The International Chamber of Shipping (ICS) has launched its latest ‘Shipping Industry Flag State Performance Table’ which can be downloaded from its ICS website.
ICS director of external relations, Simon Bennett explained:“The ICS table is intended to encourage shipowners to maintain a dialogue with their flag administrations to help bring about any improvements that might be necessary in the interests of safety, the environment and decent working conditions.”
Following the entry into force of the ILO Maritime Labour Convention (MLC) in August 2013, the latest ICS table now requires flag states to have ratified the ILO MLC in order to receive a positive indicator.
“The level of ratification of this important new ILO Convention as of the end of December is impressive,” said Bennett. “However, those flag states that have not yet ratified the MLC but had previously ratified ILO Convention 147, have now received a negative indicator on our table with respect to ILO standards for the first time. But we hope and expect this situation to change this year as more and more flags finalize ratification of this core Convention before PSC enforcement of the MLC begins in earnest this August.”
Minor changes have also been made with respect to the way in which Port State Control data is recorded in the ICS table. Following discussions with governments about the treatment of flag states whose ships make relatively few port calls in certain Port State Control regions, the ICS table now includes data on those flags with fewer than the required number of inspections/arrivals to be included in PSC ‘white lists’ but which have nevertheless suffered no detentions within a particular region during previous three years — consistent with the way in which regional PSC authorities now publish this information.
ICS advises that the absence of a couple of positive indicators next to a flag in the table should not be seen as a serious concern.
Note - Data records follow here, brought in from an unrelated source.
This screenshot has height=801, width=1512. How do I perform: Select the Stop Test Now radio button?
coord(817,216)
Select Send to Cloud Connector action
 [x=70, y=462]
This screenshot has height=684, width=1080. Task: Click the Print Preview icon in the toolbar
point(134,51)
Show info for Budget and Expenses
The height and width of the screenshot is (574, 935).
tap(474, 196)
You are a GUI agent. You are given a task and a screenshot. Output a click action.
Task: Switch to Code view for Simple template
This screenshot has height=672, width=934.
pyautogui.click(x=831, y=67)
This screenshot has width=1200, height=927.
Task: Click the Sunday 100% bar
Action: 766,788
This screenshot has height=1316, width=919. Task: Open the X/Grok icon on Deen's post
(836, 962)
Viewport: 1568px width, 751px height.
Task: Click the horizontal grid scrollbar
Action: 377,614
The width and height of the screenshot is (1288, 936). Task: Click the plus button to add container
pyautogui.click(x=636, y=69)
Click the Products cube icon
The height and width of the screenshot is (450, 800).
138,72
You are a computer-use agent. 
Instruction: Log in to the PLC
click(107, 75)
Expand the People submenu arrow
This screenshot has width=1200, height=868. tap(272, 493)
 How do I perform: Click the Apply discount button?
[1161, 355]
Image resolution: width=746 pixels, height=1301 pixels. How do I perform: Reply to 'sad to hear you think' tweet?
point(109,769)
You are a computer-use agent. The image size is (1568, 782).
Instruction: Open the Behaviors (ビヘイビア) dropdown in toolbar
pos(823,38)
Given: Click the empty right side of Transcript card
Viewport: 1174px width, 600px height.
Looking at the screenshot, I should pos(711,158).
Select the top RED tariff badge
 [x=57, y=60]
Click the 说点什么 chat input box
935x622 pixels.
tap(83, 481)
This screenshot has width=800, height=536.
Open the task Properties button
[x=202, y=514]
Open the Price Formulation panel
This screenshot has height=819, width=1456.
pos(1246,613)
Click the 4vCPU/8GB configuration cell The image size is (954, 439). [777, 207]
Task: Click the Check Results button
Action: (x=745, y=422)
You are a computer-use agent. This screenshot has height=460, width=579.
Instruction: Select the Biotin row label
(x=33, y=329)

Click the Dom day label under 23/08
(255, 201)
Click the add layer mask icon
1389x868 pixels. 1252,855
They are only potential indicators and a flag with a solid row of ‘green squares’ should not necessarily be viewed as superior to another that is missing one or two ‘green squares’, for which there may be good reason. For example, a flag state may not have ratified a particular maritime Convention due to a conflict with its national law while nevertheless implementing the Convention’s main requirements.
“But if a flag is lacking a large number of positive indicators in the ICS table then shipowners may want to ask serious questions,” remarked Bennett.
ICS is keen to emphasize that in today’s modern global industry, distinctions between so called ‘traditional’ flags and ‘open registers’ are increasingly meaningless and actually unhelpful. The ICS table shows that flag states such as Liberia, Bahamas and the Marshall Islands are amongst the very top performers alongside many European registers and Asian flags such as Japan, Hong Kong and Singapore that might be expected to perform very well.
In the same way that the shipping industry is committed to the concept of continuous improvement and transparency with respect to its performance, through mechanisms such as external auditing under the International Safety Management (ISM) Code, ICS believes that the same principles apply to the performance of flag administrations. ICS therefore reiterates its support for the decision by IMO to make its Member State Audit Scheme mandatory. “ICS member national shipowners’ associations will be looking at ways in which we might take account of this important development in future updates of the table,” said Bennett.
With the exception of data for maritime Convention ratification, the ICS Table uses information derived from the public domain as at the end of June 2013.